= Beginning of Section =

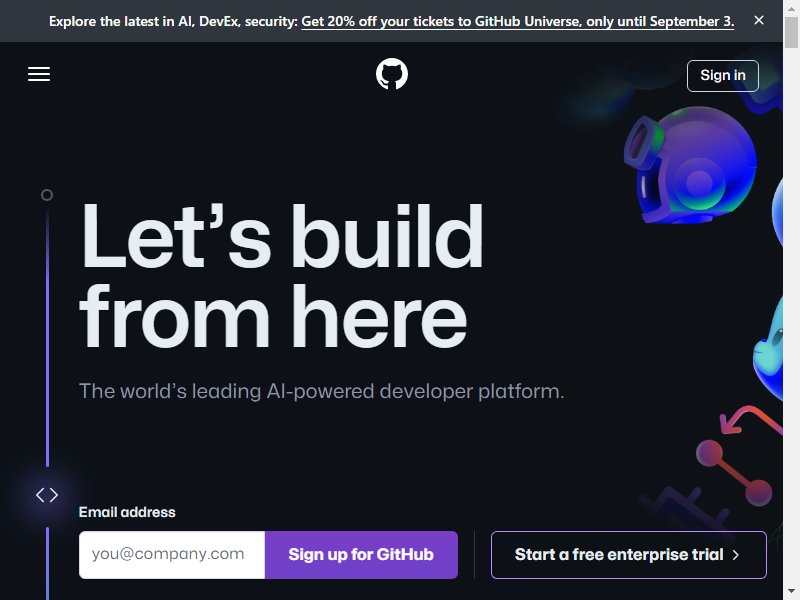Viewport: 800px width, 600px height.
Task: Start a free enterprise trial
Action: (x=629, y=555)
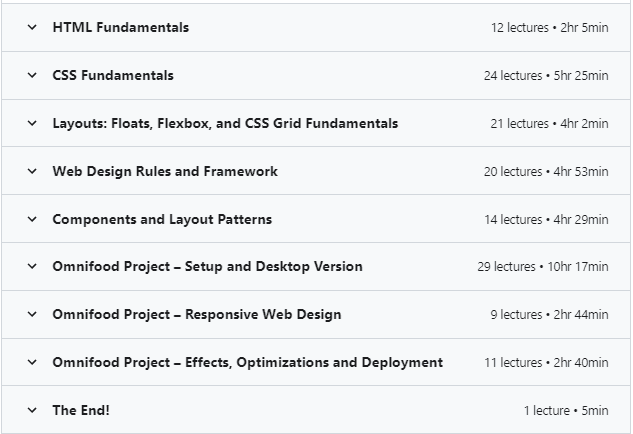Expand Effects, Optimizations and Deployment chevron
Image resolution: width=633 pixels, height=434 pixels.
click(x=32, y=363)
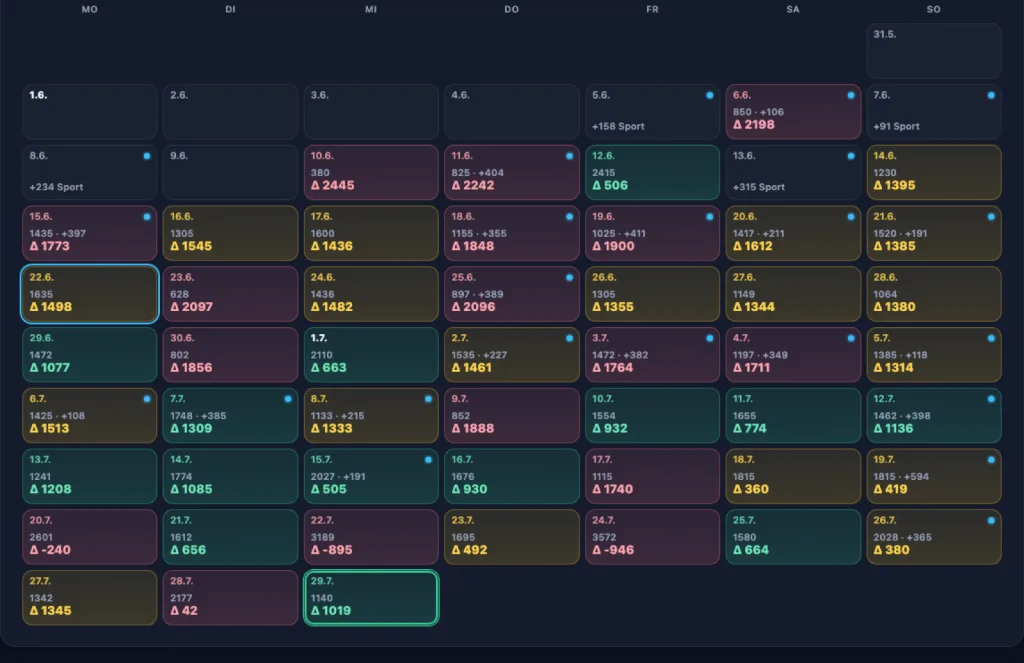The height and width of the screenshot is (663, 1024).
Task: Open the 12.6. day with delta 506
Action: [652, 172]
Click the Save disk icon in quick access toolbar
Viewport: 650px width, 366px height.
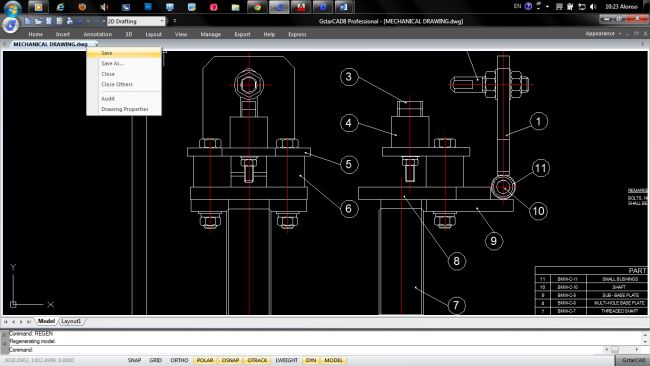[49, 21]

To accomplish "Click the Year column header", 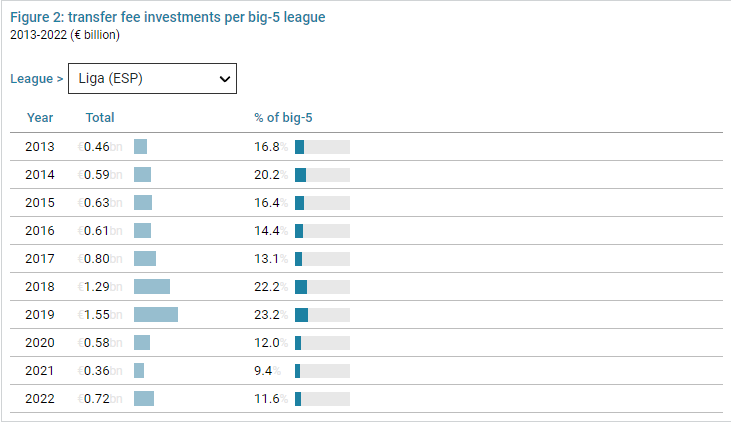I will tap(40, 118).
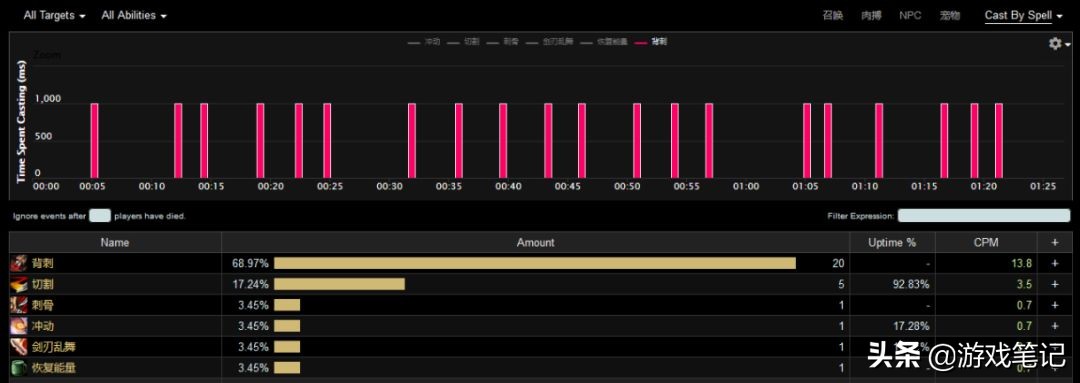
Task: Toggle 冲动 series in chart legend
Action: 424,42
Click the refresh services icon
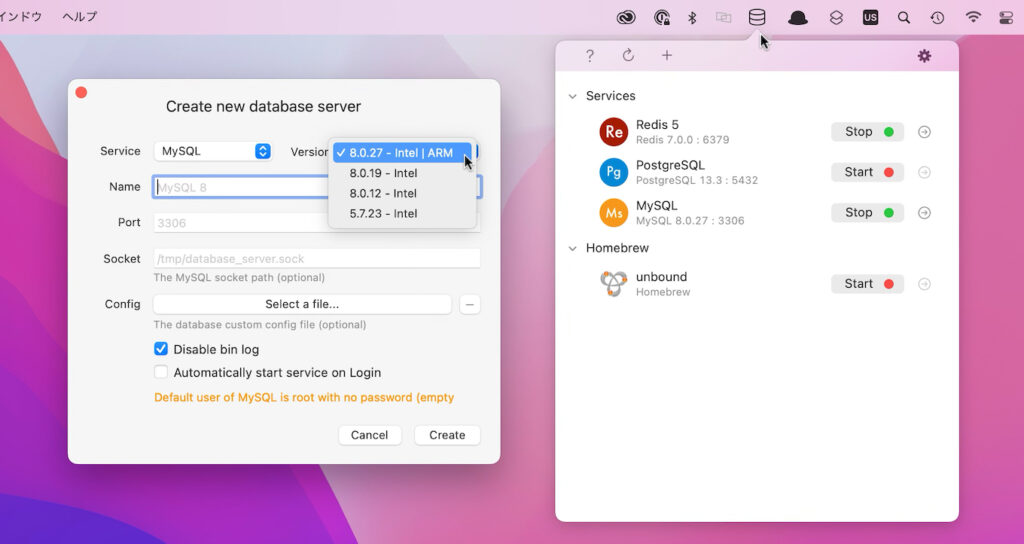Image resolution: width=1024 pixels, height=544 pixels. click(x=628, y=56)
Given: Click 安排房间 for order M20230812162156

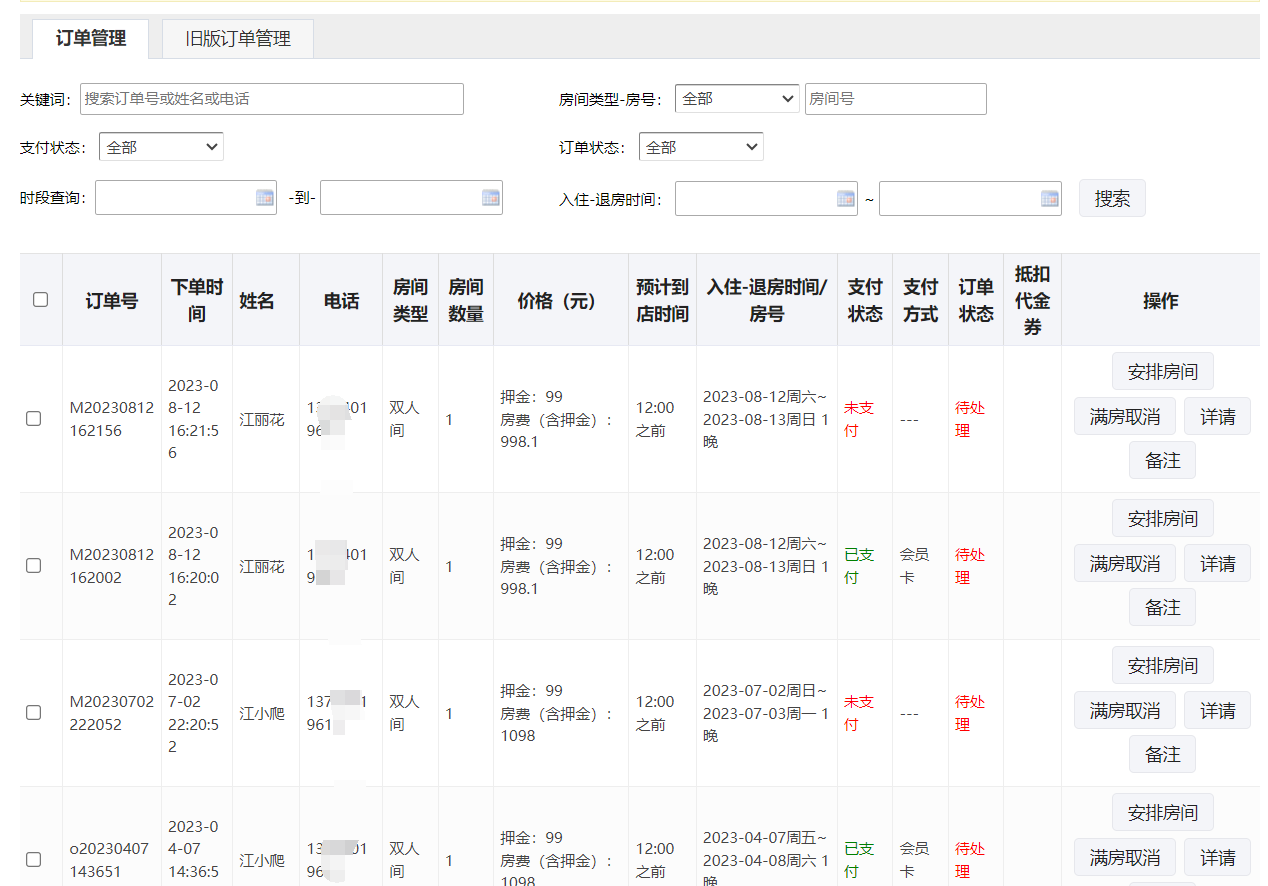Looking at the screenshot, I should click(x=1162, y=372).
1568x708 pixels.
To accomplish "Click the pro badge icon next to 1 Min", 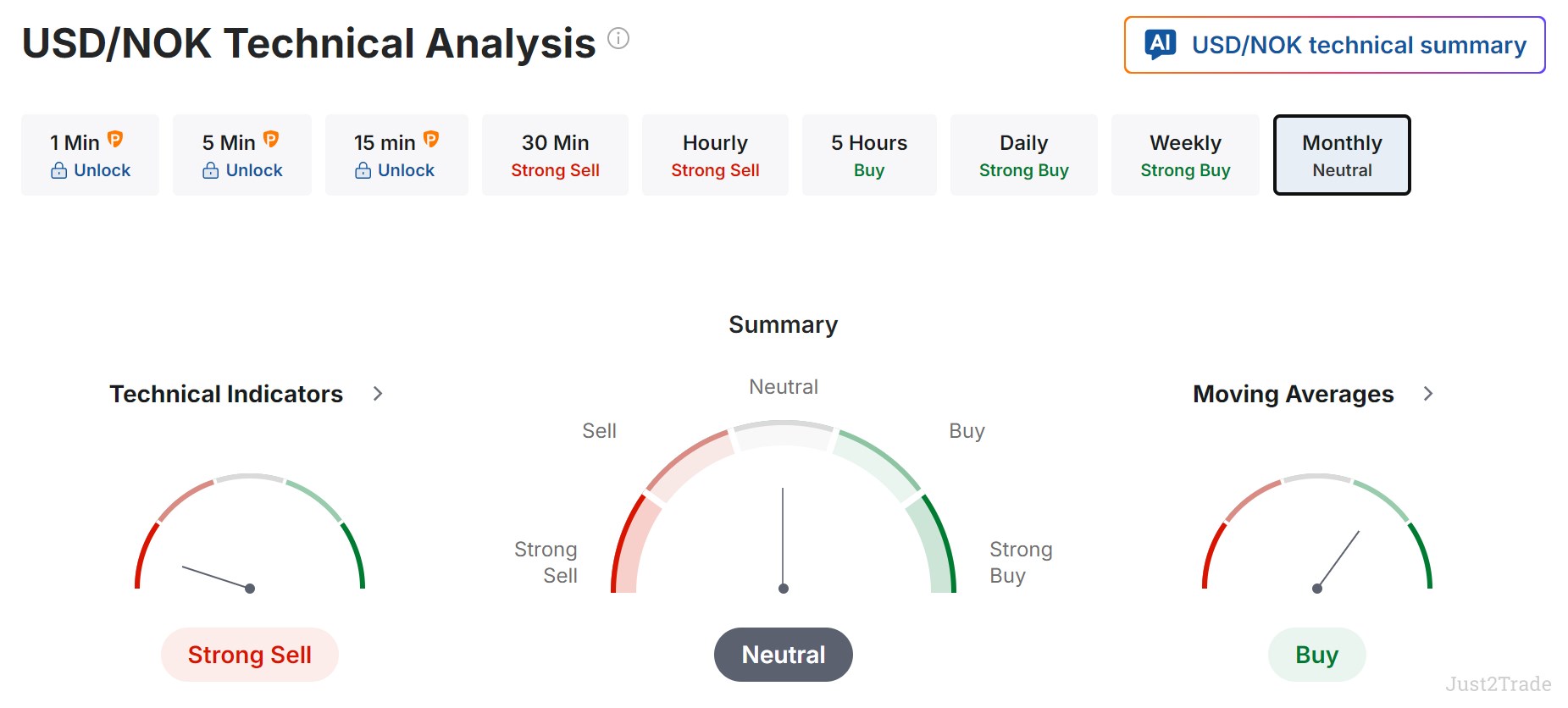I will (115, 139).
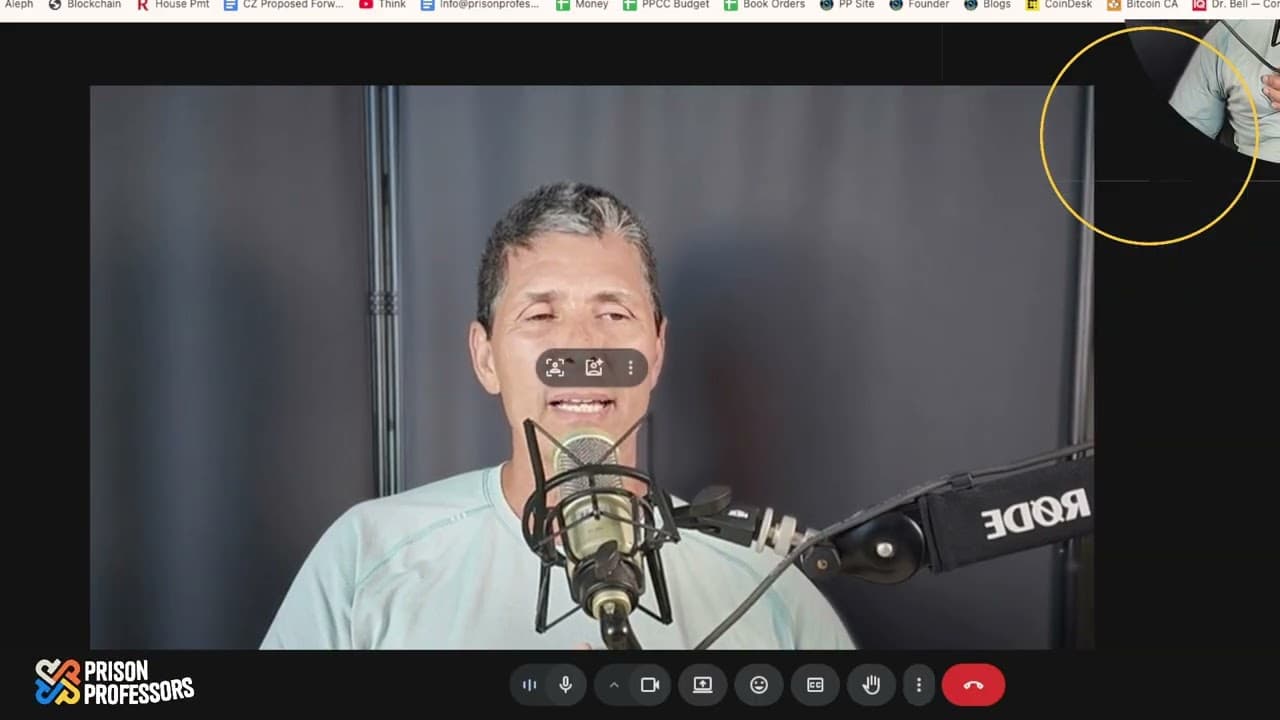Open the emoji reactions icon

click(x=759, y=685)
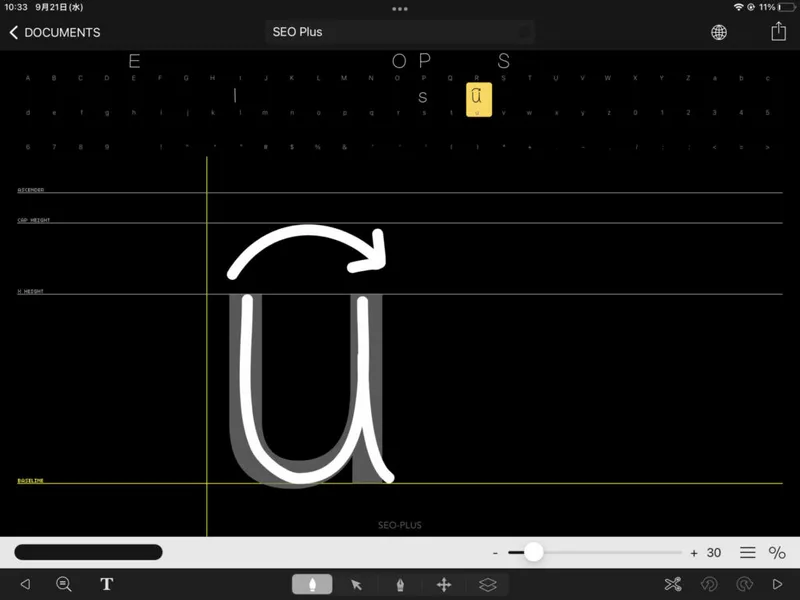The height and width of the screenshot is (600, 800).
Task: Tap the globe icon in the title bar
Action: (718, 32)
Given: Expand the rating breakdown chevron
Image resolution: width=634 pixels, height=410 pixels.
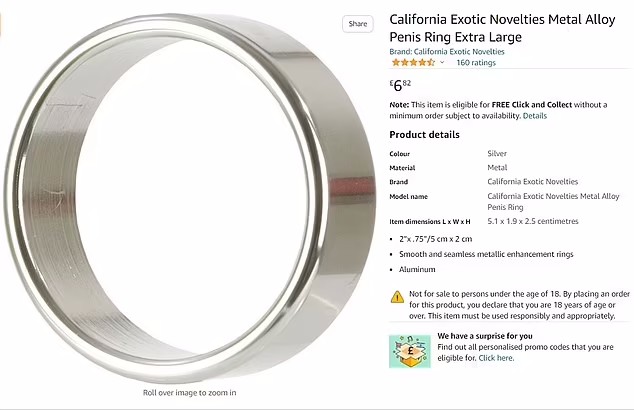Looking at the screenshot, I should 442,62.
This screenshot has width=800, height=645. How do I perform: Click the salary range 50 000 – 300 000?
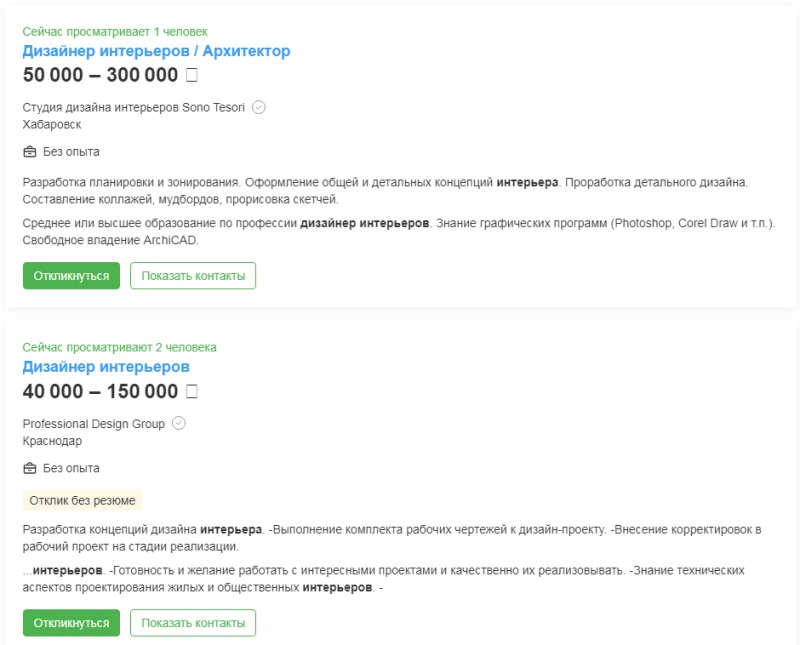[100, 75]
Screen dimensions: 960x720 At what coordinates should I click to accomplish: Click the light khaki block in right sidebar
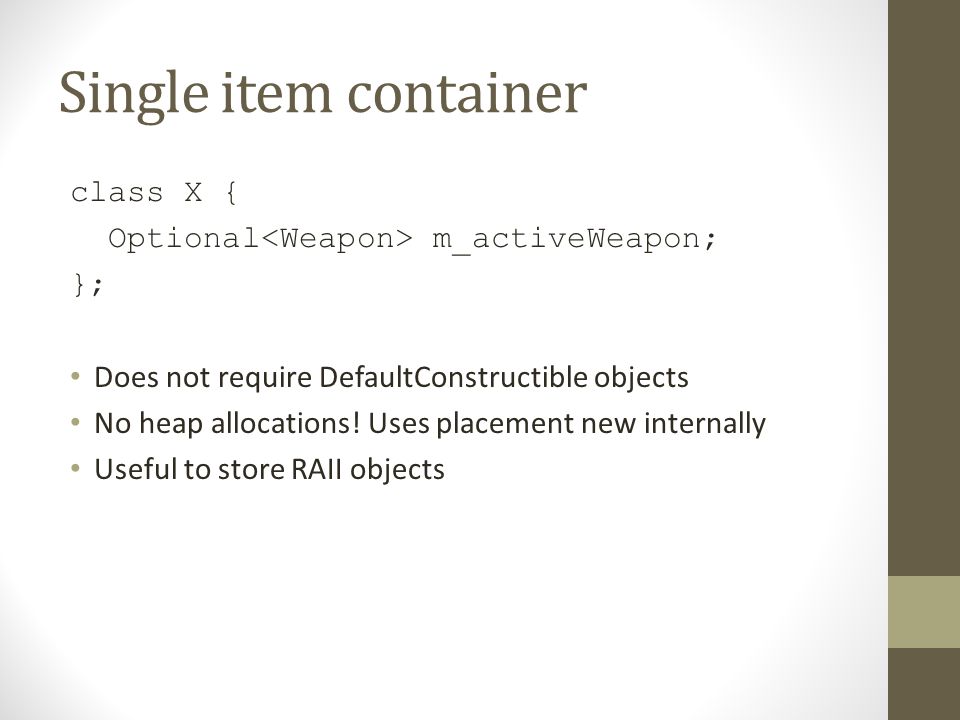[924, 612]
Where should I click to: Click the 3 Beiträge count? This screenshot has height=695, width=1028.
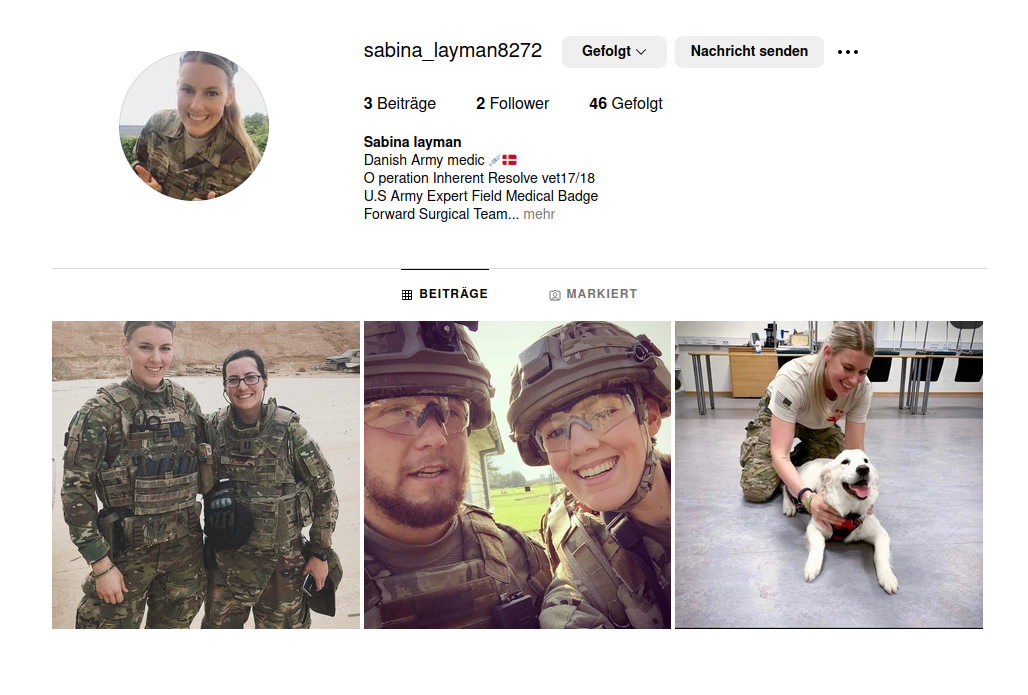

= End of Section =

Work instructions: Taking the material above, give again exactly the lines from the one holding "Click the refresh services icon" through the one holding "1568x708 pixels.", with both ends and without pictures.

Answer to the exercise:
Click the refresh services icon
Image resolution: width=1024 pixels, height=544 pixels. click(x=628, y=56)
Given: Click 安排房间 for order M20230812162156

Looking at the screenshot, I should click(x=1162, y=372).
1568x708 pixels.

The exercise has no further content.